Solution de timruff pour Académie de l'investigation - C'est la rentrée

forensics mémoire linux

26 mars 2026

Table des matières

Contexte

On a une image mémoire d’un ordinateur sous GNU/Linux, le but est de la retrouver :

  1. Le hostname.
  2. Le nom d’utilisateur lors du dump.
  3. La version de Linux.

Solution

Pour résoudre je vais utiliser volatility 3, version minimum 2.27.
Pour retrouver le hostname nous allons voir les messages au démarrage du système d’exploitation.

python3 ./vol.py -f ./dmp.mem linux.kmsg.Kmsg | grep hostname
daemonssinfo00.02.639205	-tackingsystemd[1]: Set hostname to <challenge.fcsc>.

Ici on voit que le hostname est : challenge.fcsc

python3 ./vol.py -f ./dmp.mem linux.bash.Bash
Volatility 3 Framework 2.27.0

PID	Process	CommandTime	Command

1523	bash	2020-03-26 23:24:18.000000 UTC	rm .bash_history 
1523	bash	2020-03-26 23:24:18.000000 UTC	exit
1523	bash	2020-03-26 23:24:18.000000 UTC	vim /home/Lesage/.bash_history 
1523	bash	2020-03-26 23:24:27.000000 UTC	ss -laupt
1523	bash	2020-03-26 23:26:06.000000 UTC	rkhunter -c
1523	bash	2020-03-26 23:29:19.000000 UTC	nmap -sS -sV 10.42.42.0/24
1523	bash	2020-03-26 23:31:31.000000 UTC	ip -c addr
1523	bash	2020-03-26 23:38:00.000000 UTC	swapoff -a
1523	bash	2020-03-26 23:38:05.000000 UTC	swapon -a
1523	bash	2020-03-26 23:40:18.000000 UTC	ls
1523	bash	2020-03-26 23:40:23.000000 UTC	cat LiME.txt 
1523	bash	2020-03-26 23:40:33.000000 UTC	cd LiME/src/
1523	bash	2020-03-26 23:40:54.000000 UTC	
1523	bash	2020-03-26 23:40:54.000000 UTC	insmod lime-5.4.0-4-amd64.ko "path=/dmp.mem format=lime timeout=0"
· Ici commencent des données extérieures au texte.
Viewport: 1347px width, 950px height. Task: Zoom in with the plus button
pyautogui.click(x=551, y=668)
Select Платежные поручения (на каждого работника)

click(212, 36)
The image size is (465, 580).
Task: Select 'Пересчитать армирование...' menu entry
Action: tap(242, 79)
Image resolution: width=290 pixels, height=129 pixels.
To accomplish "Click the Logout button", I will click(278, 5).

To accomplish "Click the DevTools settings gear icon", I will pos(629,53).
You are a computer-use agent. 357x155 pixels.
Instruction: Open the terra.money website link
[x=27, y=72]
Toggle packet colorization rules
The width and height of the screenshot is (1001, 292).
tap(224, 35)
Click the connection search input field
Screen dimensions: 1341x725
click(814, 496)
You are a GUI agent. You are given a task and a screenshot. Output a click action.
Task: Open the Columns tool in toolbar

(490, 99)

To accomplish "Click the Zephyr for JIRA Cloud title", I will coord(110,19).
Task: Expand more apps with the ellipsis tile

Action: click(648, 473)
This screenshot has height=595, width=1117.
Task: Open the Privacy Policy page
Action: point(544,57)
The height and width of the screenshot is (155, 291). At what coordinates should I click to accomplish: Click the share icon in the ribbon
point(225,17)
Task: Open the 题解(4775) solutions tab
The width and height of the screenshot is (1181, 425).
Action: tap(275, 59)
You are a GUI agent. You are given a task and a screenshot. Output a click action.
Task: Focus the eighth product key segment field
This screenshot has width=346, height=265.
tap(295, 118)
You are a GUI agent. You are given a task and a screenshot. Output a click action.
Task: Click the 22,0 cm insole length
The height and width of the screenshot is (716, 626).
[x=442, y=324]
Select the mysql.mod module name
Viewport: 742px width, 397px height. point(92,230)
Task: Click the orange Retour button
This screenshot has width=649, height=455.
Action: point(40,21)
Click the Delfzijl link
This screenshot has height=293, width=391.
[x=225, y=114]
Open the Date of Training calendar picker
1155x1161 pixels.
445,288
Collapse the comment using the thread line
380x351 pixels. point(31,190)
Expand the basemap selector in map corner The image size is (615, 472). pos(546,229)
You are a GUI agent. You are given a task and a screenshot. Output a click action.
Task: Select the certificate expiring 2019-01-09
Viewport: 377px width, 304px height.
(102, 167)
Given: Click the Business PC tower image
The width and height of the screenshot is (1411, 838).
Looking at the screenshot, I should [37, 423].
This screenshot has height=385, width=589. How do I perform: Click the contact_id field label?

Pour voir le nom d’utilisateur on regarde la commande taper dans le terminal, ici on a de la chance, on voit le nom de l’utilisateur quand le fichier .bash_history est ouvert avec vim.
Le nom d’utilisateur est : Lesage.

python3 ./vol.py -f ./dmp.mem banners.Banners
0xc6001c0	Linux version 5.4.0-4-amd64 (debian-kernel@lists.debian.org) (gcc version 9.2.1 20200203 (Debian 9.2.1-28)) #1 SMP Debian 5.4.19-1 (2020-02-13)
0xd0303f4	Linux version 5.4.0-4-amd64 (debian-kernel@lists.debian.org) (gcc version 9.2.1 20200203 (Debian 9.2.1-28)) #1 SMP Debian 5.4.19-1 (2020-02-13)
0x4b500010	Linux version 5.4.0-4-amd64 (debian-kernel@lists.debian.org) (gcc version 9.2.1 20200203 (Debian 9.2.1-28)) #1 SMP Debian 5.4.19-1 (2020-02-13)

Avec cette commande on peut afficher ma version linux, ici c’est : 5.4.0-4-amd64.